Haftarah Parshat Miketz
November 30, 2013
27 Kislev 5774
This special haftarah for Shabbat Hanukkah relates a prophecy concerning Joshua the High Priest, who served as high priest after the return from Babylonian exile. He is pictured standing before an angel in a celestial courtroom with Satan standing at his right side serving as his prosecutor. God defends Joshua against the charges of Satan and acquits him, describing him in these words: The Lord rebuke you, O Satan, may the Lord who has chosen Jerusalem rebuke you? For this is a brand plucked from the fire (ud mutzal me’eish).” (3:3) Joshua’s sins and the reason for describing him as a “brand plucked from the fire” are left unstated.
Targum Yonathan, the Jewish Aramaic translation of the Prophets, states that Joshua’s sin was that his sons, who were also priests, married women inappropriate to the priesthood.
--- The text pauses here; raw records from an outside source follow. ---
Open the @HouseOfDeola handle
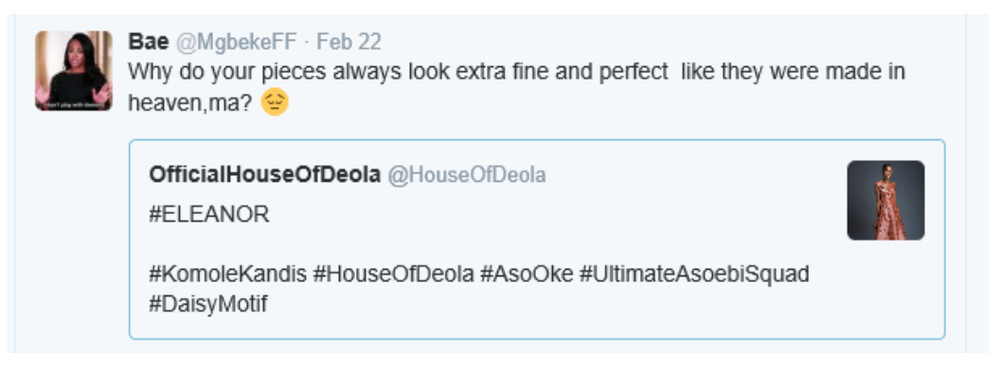Screen dimensions: 1000x373 click(x=467, y=175)
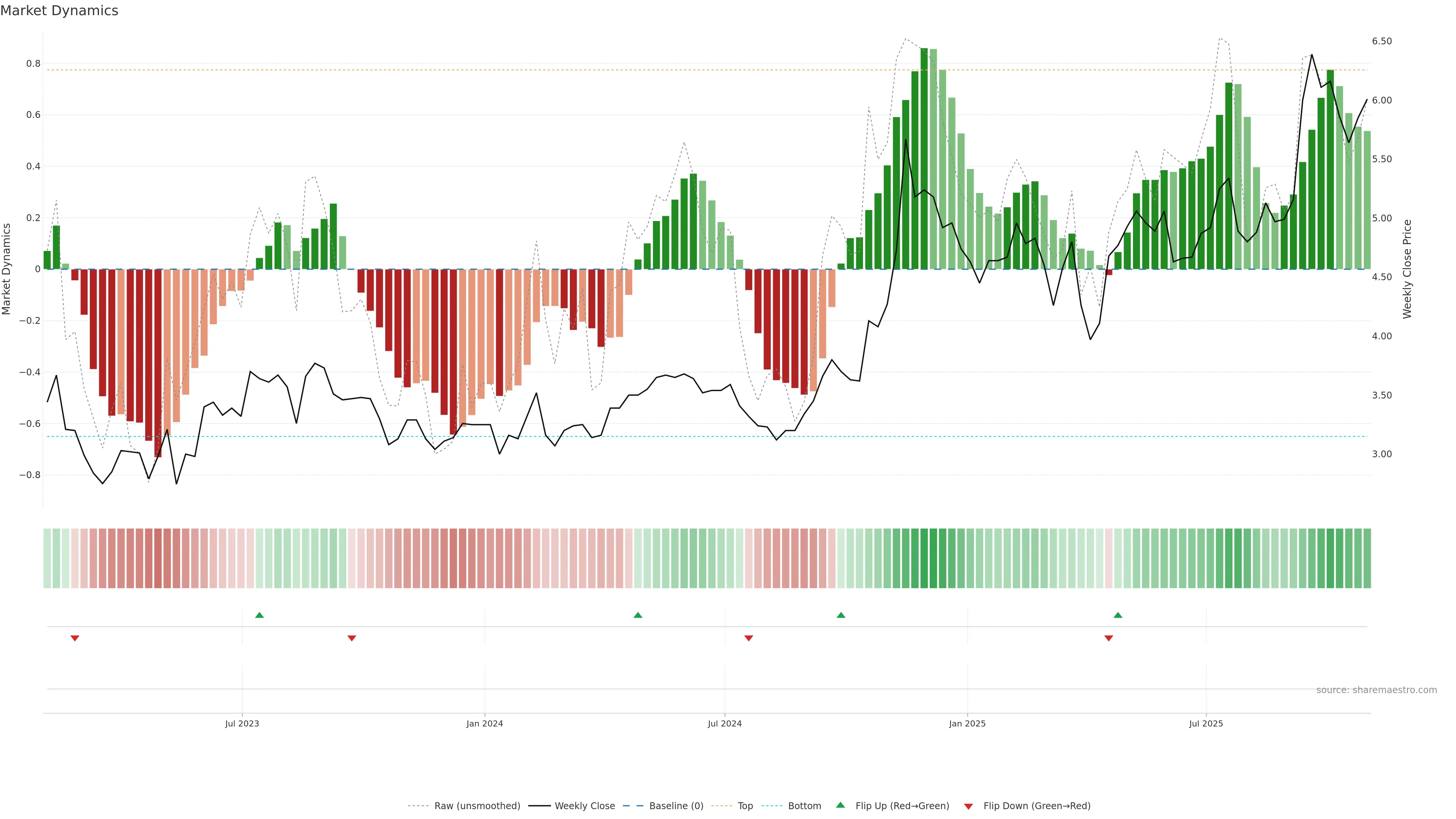Hide the Bottom threshold line via legend
This screenshot has height=819, width=1456.
(x=804, y=806)
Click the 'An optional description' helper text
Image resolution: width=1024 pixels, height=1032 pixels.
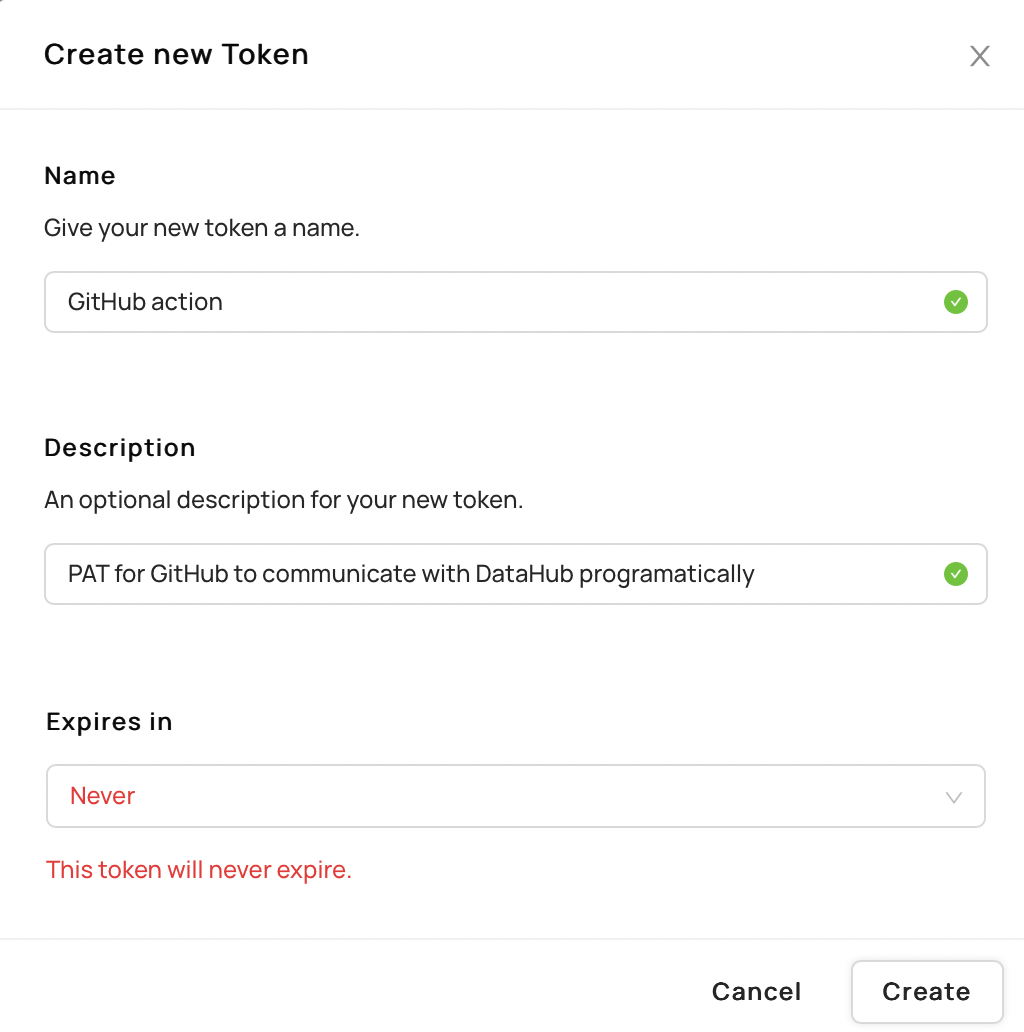(x=284, y=500)
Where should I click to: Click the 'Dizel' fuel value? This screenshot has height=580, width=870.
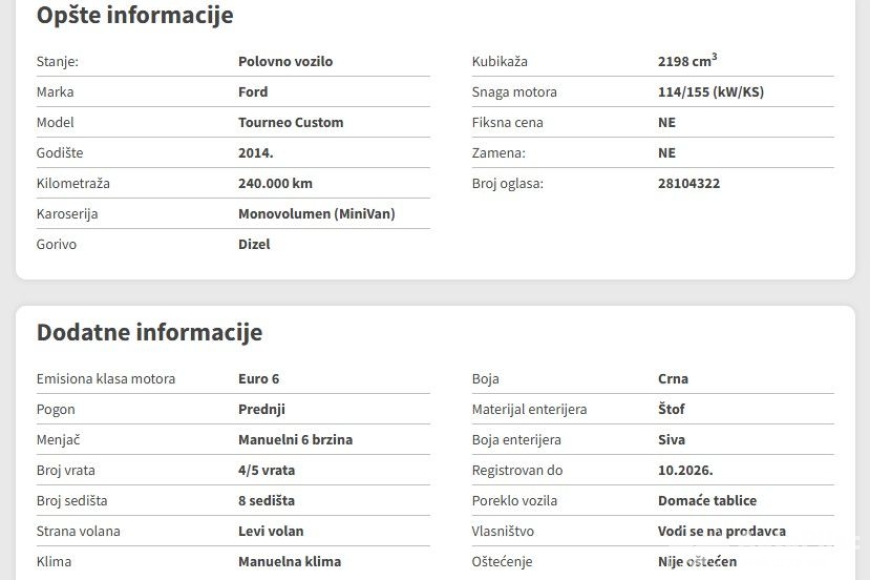(x=254, y=244)
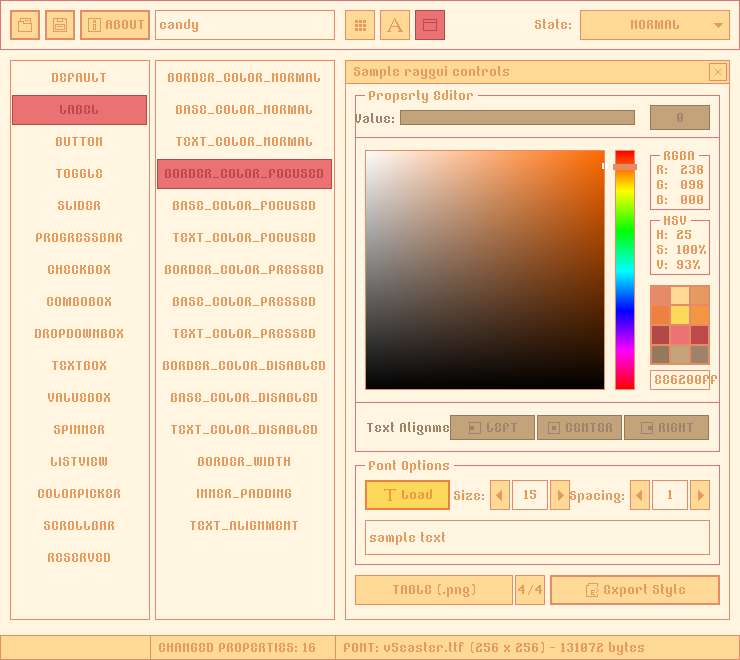This screenshot has width=740, height=660.
Task: Click the 'sample text' input box
Action: [x=537, y=537]
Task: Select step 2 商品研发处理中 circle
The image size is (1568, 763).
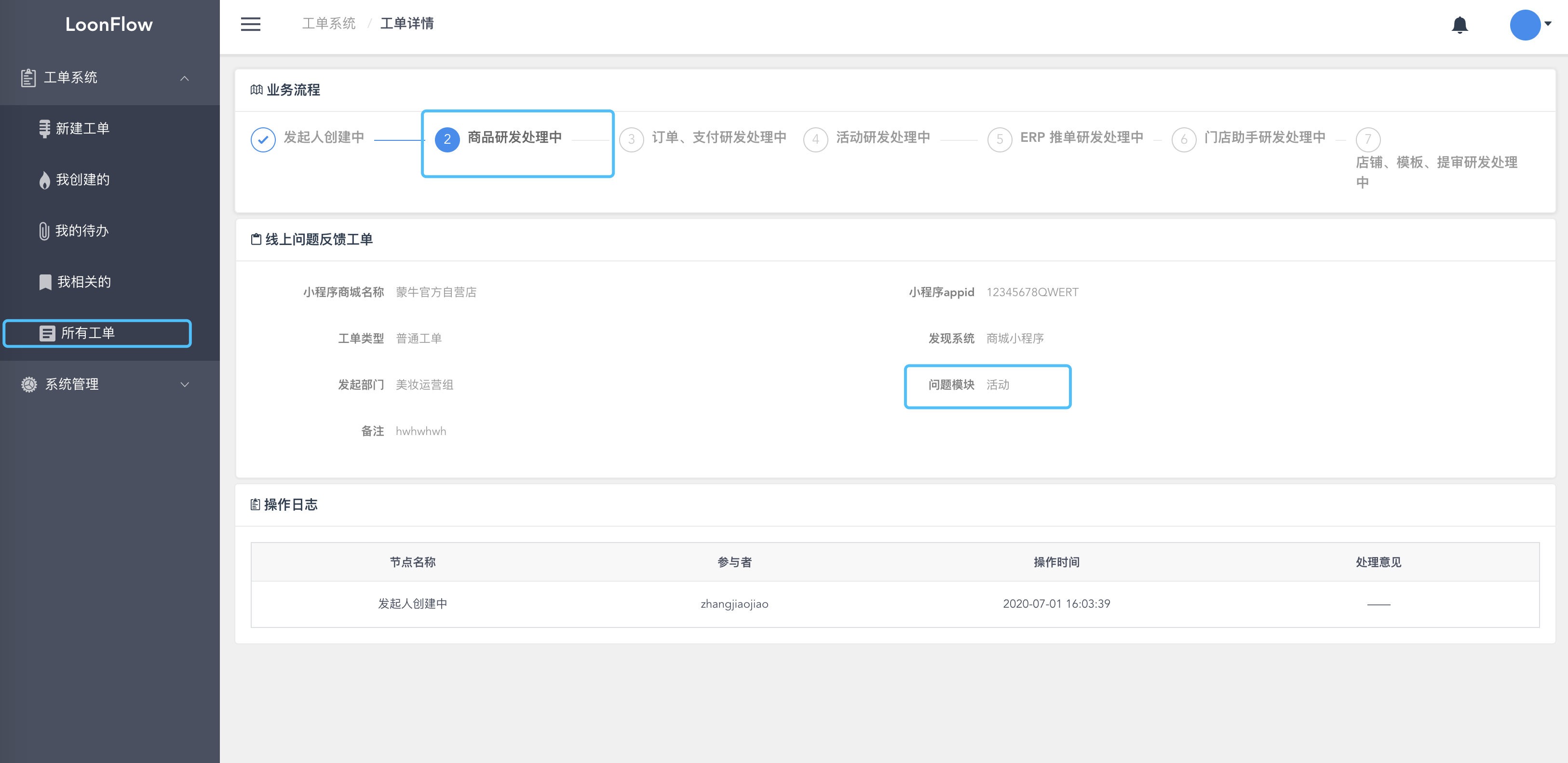Action: (x=447, y=139)
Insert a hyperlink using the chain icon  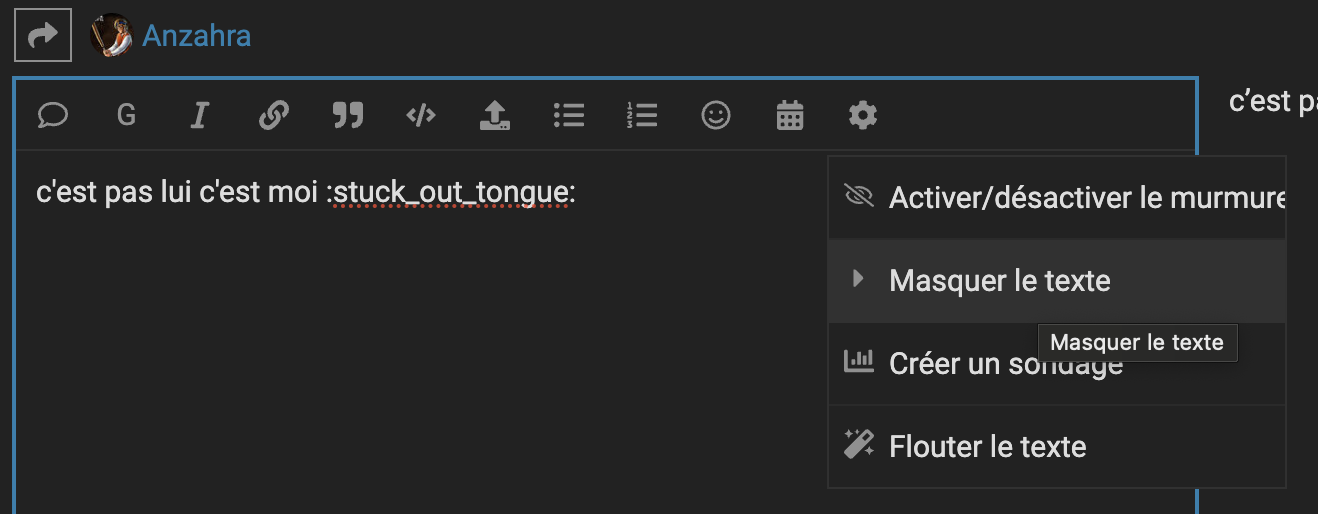click(273, 116)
This interpretation took hold both amongst the sages of the Talmudic period on through the Middle Ages. Rabbi Abraham Ibn Ezra, master of the plain meaning of the text, describes Joshua as one undeserving of this harsh treatment since he “was plucked out of the exile”.
The following midrash relates a much more “colorful” interpretation to these questions. The prophet Jeremiah relates the story of two false prophets, Ahab ben Kolaiah and Zedekiah ben Maaseiah who used their status to commit adultery. As a consequence of these sins, these men were handed over to Nebuchadnezzar for punishment. (See Jeremiah 29:21-23). For some reason, the sages saw fit to use their story to explore the fate of Joshua the High Priest. (I must note here that when the sages interpret midrashically, they do not see themselves bound to the restraints of historical reality.)
Rabbi Eleazar, son of Rabbi Yose Hagalili says: ‘Israel said before the Holy One Blessed be He, Master of the Universe, if we repent who will testify for us.’ God replied to them: ‘If when you do something bad I testify against you, if you do something good I won’t testify for you?’ What did Ahab and Zedekiah do? One of them would go to a woman and say to her: ‘I have seen in my prophecy that my friend will come to you and together you will bring forth a prophet in Israel.’ This one said thus for that one and that one for this one. They attempted this rouse on the wife of Nebuchadnezzar. She said: ‘I cannot do such a thing without consulting with my husband.’ After she consulted with her husband, he asked: ‘Is such a thing possible? The God of that people despises such behavior. Rather I will test them like I tested Daniel’s friends (by fire) If they are saved, fine, and if not, they are false prophets.’ What did he do? He put them in bronze roasting pot filled with holes and set a fire under them. When they saw that they were in trouble, they implicated Joshua ben Yehotzadak the High Priest with them. They thought that perhaps his merits would save them. What did God do? They were burnt but Joshua was saved. This explains why Joshua is described as a “brand plucked from the fire”. (Adapted from Pesikta deRav Kahana, Mandelbaum edition, pp. 372-4)
The point of the story, of course, is to show how God “testified” against the wicked and “saved” the innocent “with his clothing slightly scorched”. It also comes to rail against corrupt religious leaders and to remind them that there will be comeuppance. Still, for us, it is important to note that sometimes there are trials in life, even for the righteous like Joshua. Zechariah’s prophecy comes to tell us that one must have faith and courage for ultimately the “brand will be plucked from the fire”. Light will ultimately make its way through the darkness.